I’m happy to ascribe a divine will in each part of the film’s history—all these elements which of course are part of creativity and genius, but also are in continuity with Joan’s history. The fact that Joan was officially canonized in 1920, eight years before the film and four-hundred-and-eighty-nine years after her death. So strong was the French national feeling for their patron saint that they rebelled against the idea of a Dane making the film about her, but relented once the movie was screened.
Even the 1994 score by Richard Einhorn seems to have an inevitability to it, as if it always belonged to the film. We wouldn’t quite mistake Einhorn’s compositional mannerisms for those of Francis Poulenc (though I feel a connection), or other composers contemporaneous with Dreyer’s film, and yet in its late 20th century voice it boosts the film despite being a strong medicine on its own. And so old film and new score are lifted into that sphere of timelessness.

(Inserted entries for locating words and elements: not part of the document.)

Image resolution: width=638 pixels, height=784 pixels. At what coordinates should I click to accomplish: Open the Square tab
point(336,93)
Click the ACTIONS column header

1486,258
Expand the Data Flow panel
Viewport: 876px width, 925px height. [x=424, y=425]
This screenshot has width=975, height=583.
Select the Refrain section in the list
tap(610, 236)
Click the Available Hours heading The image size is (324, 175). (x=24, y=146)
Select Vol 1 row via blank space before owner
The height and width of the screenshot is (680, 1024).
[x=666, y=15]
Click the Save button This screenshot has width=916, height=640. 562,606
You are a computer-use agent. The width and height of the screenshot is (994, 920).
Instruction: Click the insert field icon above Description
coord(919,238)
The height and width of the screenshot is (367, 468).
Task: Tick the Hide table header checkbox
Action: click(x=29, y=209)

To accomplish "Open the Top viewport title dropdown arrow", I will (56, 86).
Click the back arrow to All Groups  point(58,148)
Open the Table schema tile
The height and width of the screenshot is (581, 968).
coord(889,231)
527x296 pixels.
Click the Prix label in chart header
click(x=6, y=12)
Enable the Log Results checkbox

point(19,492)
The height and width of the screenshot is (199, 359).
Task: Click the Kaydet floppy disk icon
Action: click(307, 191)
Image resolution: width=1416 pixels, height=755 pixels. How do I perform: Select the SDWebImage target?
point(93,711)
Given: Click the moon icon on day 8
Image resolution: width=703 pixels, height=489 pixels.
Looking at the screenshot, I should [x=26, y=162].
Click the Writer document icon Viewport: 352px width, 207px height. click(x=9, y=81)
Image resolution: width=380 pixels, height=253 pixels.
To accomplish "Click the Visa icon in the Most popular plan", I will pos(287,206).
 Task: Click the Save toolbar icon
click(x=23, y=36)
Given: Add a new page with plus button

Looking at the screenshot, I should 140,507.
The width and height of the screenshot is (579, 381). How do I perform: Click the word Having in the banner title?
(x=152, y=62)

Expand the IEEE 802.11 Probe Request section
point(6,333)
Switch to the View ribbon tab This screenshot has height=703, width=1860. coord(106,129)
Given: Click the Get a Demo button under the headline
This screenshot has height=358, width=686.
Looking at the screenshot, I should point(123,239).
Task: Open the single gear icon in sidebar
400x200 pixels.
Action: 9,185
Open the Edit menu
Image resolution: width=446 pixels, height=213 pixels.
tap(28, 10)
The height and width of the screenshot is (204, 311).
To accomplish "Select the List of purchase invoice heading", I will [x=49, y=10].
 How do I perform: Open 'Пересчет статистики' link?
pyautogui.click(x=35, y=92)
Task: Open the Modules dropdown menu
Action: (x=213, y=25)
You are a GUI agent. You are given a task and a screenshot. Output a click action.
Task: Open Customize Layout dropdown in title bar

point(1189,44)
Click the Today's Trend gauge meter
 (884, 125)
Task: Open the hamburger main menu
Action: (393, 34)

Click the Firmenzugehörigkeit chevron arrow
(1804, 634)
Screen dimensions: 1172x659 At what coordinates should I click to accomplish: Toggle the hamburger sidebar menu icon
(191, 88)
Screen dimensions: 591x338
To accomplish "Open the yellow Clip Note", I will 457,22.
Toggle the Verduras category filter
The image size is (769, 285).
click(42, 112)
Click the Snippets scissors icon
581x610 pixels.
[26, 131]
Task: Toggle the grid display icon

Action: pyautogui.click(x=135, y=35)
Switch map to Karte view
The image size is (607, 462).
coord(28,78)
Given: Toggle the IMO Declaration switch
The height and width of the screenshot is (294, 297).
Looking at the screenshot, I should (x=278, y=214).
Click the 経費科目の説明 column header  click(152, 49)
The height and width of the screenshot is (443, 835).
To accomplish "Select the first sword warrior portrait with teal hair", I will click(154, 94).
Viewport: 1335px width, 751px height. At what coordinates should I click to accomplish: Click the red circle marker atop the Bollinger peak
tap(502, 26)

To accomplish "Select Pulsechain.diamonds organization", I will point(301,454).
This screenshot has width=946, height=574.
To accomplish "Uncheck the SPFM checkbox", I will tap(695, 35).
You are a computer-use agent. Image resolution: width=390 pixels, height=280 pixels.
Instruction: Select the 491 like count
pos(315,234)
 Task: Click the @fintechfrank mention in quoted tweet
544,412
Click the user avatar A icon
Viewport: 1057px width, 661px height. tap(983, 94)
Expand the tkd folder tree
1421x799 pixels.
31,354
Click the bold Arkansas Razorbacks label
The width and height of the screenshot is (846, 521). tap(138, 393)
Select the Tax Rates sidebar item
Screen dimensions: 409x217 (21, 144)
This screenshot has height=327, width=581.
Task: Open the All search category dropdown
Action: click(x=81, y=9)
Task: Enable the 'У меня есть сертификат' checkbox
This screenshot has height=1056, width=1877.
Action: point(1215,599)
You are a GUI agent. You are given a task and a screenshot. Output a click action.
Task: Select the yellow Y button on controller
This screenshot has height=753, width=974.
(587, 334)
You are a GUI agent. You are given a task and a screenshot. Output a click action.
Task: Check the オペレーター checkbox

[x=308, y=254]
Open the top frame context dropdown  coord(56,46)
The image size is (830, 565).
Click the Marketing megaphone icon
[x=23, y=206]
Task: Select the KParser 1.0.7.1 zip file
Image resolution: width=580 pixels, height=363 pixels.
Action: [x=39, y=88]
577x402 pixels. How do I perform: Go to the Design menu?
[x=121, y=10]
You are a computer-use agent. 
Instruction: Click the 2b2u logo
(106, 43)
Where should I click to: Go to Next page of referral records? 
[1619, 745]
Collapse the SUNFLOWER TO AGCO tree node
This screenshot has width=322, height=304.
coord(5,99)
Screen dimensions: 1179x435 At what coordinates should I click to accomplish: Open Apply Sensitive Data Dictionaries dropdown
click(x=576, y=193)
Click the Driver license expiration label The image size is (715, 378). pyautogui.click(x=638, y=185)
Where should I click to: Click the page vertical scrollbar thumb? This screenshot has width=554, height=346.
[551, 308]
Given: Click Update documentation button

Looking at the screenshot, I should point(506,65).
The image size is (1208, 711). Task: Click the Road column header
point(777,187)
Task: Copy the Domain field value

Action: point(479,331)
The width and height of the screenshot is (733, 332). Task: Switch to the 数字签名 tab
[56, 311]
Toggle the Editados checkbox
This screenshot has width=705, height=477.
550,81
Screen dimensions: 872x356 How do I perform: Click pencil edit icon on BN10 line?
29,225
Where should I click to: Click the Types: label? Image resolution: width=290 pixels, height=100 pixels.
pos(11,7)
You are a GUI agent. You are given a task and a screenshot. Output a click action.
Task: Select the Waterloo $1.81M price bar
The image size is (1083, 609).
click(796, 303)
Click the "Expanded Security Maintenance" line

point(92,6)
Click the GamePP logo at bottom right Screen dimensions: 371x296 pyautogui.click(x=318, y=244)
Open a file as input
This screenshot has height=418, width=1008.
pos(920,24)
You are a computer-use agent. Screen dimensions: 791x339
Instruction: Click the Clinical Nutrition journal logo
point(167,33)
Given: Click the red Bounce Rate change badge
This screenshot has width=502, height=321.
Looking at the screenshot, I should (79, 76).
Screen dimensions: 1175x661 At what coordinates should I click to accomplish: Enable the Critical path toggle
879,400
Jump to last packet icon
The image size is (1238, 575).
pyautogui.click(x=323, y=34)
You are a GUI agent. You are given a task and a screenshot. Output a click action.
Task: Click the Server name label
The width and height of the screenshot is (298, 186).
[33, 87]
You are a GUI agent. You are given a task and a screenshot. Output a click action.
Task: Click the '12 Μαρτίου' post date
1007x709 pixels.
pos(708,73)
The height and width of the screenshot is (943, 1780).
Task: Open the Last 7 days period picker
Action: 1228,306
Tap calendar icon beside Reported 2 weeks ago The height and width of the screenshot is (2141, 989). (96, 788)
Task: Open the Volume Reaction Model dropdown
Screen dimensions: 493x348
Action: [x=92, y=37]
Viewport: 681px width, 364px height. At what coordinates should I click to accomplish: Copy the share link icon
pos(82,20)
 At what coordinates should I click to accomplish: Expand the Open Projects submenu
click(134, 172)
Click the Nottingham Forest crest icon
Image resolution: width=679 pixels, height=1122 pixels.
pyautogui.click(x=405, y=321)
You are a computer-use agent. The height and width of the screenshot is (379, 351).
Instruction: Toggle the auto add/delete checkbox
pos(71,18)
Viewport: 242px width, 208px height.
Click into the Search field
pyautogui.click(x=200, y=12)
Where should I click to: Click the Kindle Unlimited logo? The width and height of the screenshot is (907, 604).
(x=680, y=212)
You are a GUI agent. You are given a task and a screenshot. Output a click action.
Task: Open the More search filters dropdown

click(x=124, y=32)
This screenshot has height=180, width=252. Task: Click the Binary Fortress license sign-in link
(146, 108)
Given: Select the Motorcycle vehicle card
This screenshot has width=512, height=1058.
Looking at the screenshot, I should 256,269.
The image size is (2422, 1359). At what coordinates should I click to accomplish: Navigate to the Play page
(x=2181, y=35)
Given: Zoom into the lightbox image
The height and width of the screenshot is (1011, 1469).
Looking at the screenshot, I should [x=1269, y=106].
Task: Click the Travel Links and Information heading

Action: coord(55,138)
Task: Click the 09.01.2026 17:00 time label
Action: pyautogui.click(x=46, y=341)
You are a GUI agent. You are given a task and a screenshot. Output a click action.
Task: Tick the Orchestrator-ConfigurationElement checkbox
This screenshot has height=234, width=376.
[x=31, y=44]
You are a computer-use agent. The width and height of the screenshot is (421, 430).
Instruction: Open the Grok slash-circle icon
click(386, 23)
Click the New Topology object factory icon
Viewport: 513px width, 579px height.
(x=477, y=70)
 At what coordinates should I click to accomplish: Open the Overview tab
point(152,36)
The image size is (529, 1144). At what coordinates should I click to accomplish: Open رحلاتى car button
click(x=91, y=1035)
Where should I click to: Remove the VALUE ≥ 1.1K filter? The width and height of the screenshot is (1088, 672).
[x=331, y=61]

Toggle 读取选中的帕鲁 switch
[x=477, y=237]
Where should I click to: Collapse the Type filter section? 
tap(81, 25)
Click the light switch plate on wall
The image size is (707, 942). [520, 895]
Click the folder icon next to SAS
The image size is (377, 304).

I really like this quote from the New York Times critic Mordaunt Hall at the time the film was released. It’s typical of a critic who must write to make the sale, but it is no less true:
as a film work of art this takes precedence over anything that has so far been produced. It makes worthy pictures of the past look like tinsel shams. It fills one with such intense admiration that other pictures appear but trivial in comparison.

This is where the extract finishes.